I think I did pretty well with my grad school selection. After years of trying to shove my head into the mathematics community, moving onto a field where I could pluck the low hanging fruit was the best decision I've ever allowed to be forced on me. I always thought that mathematics was cool (the fluid dynamics equations of general ocean circulation is one of the most beautiful and elegant descriptions humanity has ever posed). However one of the things that I was never able to do was pose an open mathematical question in a way that interested the gatekeepers. In contrast, I've managed to hit the biogeochemical community right as it is starting to question the underlaying framework of the field.

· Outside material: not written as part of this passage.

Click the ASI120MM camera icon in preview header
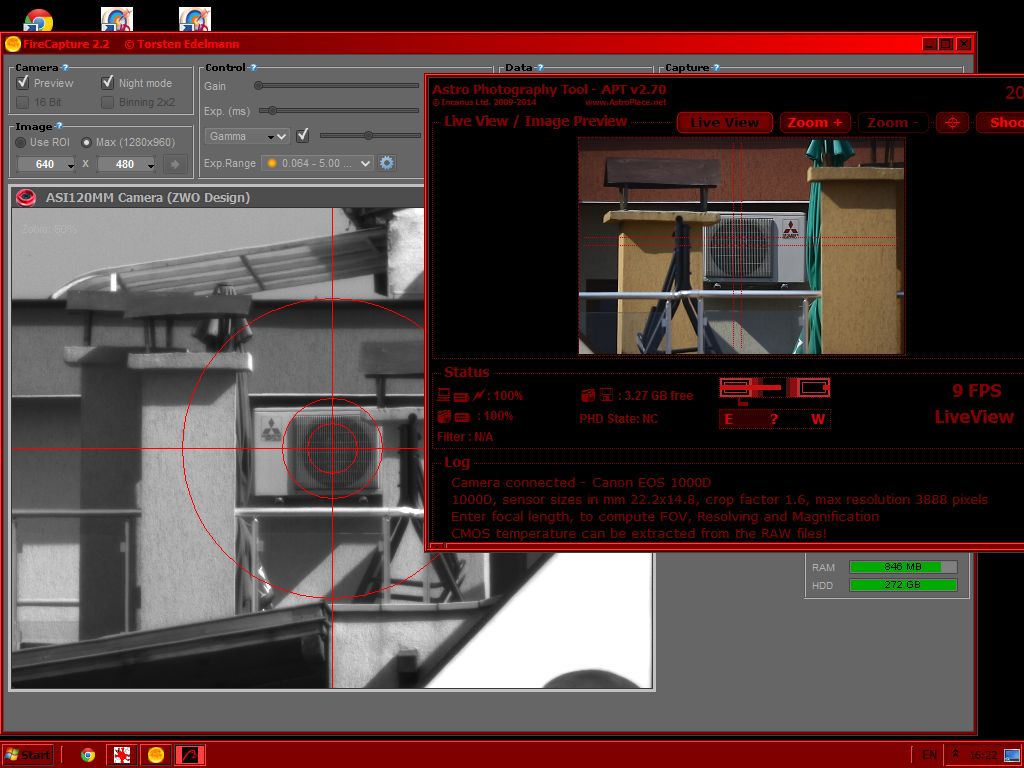 [x=28, y=197]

One thing I've had to come to terms with over the past 5 years is that the mathematics describing a lot of biological and physical phenomenon is not valued for it's complexity but for it's simplicity. The mathematics that I use in my research is maybe at the college-junior level, and it's telling us some really exciting things about how we can better think about the world. I need to remember that what I consider to be mundane are still powerful tools which can shed light on important questions.

After 5 years I actually like my dissertation topic more then when I started, that puts me in a very very small group of academics. I have a post-doc lined up with one of the most well respected quantitate biogeochemists in the field. More importantly he's been interested and supportive of my work since I randomly sat down next to him at dinner during a workshop with no clue who he was. This is after grant applications with a second leading biogeochemist fell through, who is still encouraging and supportive. In short, I have some of the best senior scientists in the field offering to mentor me on top of having one of the best early career scientists as my advisor (he just got an award from a big academic society saying so). If I can't have fun and succeed in this field I'm not trying hard enough.

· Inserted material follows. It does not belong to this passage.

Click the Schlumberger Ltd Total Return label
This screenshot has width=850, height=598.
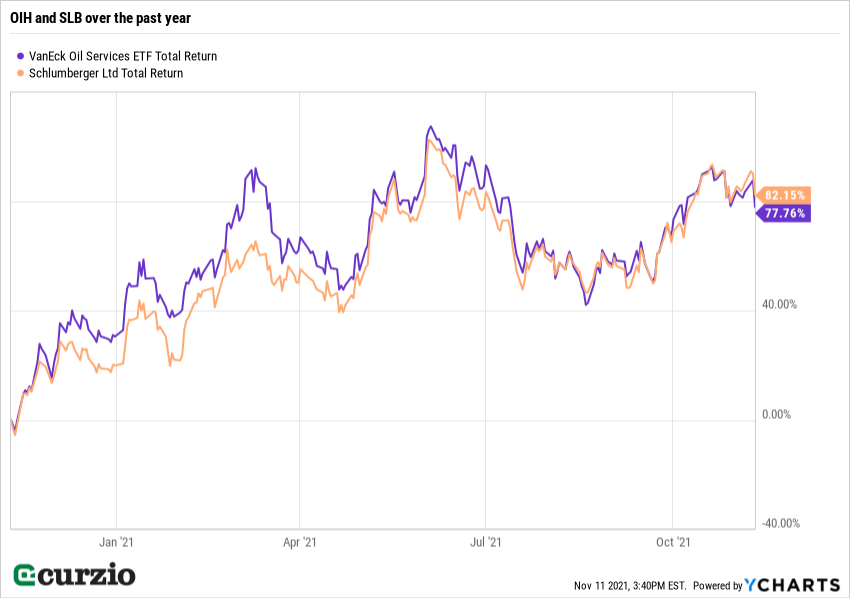point(107,73)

So what am I going to do? Clearly "produce good research" is top on the list followed closely by "have fun doing so", but that's so broad it's almost not useful. This is probably a little more useful:
  • Keep up with the literature
  • Maintain connections with other scientists
  • Balance days with work and not-work

Literature: The bane of every scientist I've talked with is keeping up with the Literature. Everyone agrees it's important and no one has time for it. What questions (and answers) other researchers are asking is critical to informing your own research and figuring out how to get it published. I have several RSS feeds set up but have been neglecting them for the most part. I went through and culled 999+ abstracts yesterday that had accumulated down to just over 70 or so that are interesting/relevant to me. Hopefully I can keep up this up over the next few months, otherwise I'll re-evaluate and try to figure out a better way to stay current. I've been kicking around the idea of blogging one interesting article a week/month and may try to restart that this week.

Connections: For the most part this seems to consist of making sure I have coffee/meals with people at conferences and shooting off follow up emails afterwards. Pretty simple right? Any researchers have other thoughts on this?

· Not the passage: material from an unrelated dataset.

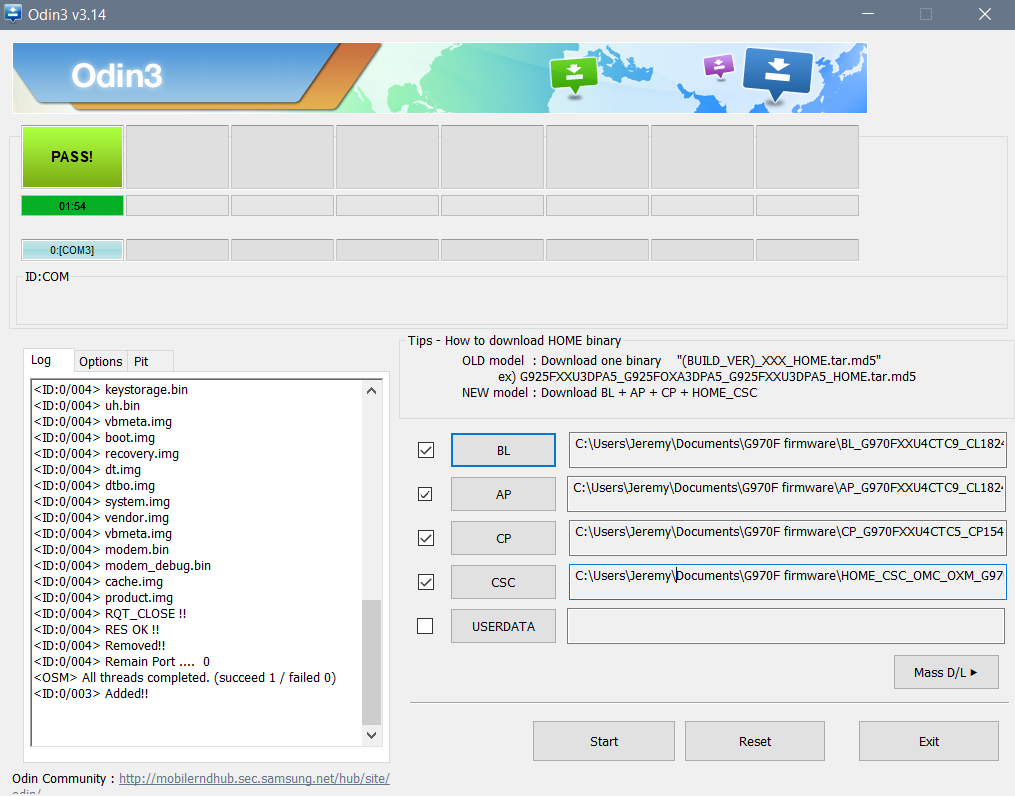Uncheck the AP file checkbox
The height and width of the screenshot is (796, 1015).
point(426,494)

Balance: One of the things I love about research is that it's so damn flexible. I've done the whole 9-5 thing (in a 'flexible' work place no less) and find it very onerous. Right now I'm sitting at my kitchen table with a pot of green tea typing about meta-career stuff. When I do go into the lab, I get 2+ hours of cycling in. If I'm having a slow week and only get in 2-3 hours of solid writing/research in over the whole day, that's ok. In fact, according to my software tracker I'm pretty productive alternating between 2-3 hour days and 5-6 hour days every couple of weeks. From what I can tell from my cohort that's pretty normal, and I love it about academic research. I also feel incredibly guilty about it at times and need to remind myself that it's not a BadThing.

So I'm going to go put on another pot of tea and read some of those articles I culled yesterday. Maybe write up a blog post and then tackle the introduction on my final dissertation chapter. Sometimes life sucks, but today isn't one of those days. So I'm going to enjoy and post this to remind myself that all in all, my life is pretty darn good.